Stored data:
● ● ● ● ● ● ●

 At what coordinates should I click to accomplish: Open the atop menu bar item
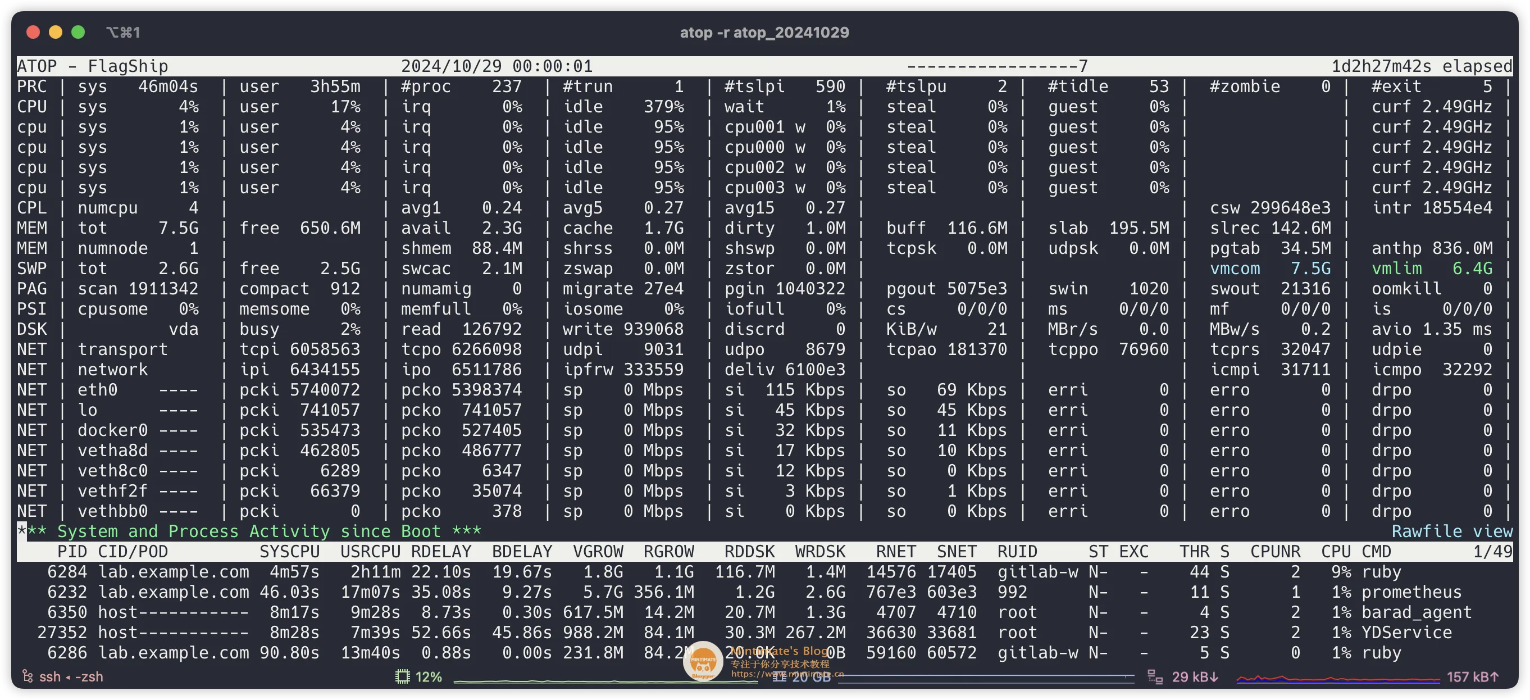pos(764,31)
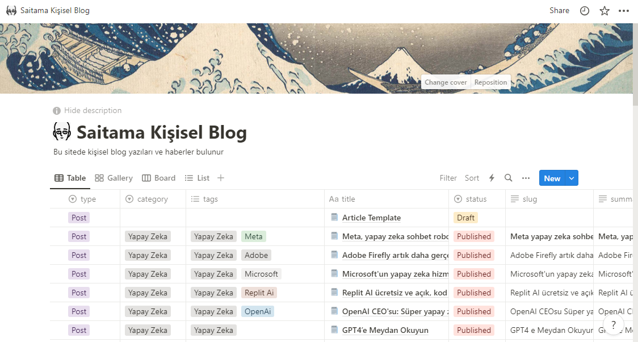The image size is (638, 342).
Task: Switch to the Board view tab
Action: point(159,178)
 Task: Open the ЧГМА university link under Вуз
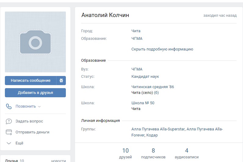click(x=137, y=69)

● ● ● ● ● ● ●

Set down the entries above exactly; no pictures belong in the copy.

### SOLUTION TO THIS EXERCISE
 At what coordinates should I click to accomplish: Open the atop menu bar item
pos(764,31)
The image size is (638, 342).
Task: Switch to the Board view tab
Action: point(159,178)
 Task: Open the ЧГМА university link under Вуз
click(x=137, y=69)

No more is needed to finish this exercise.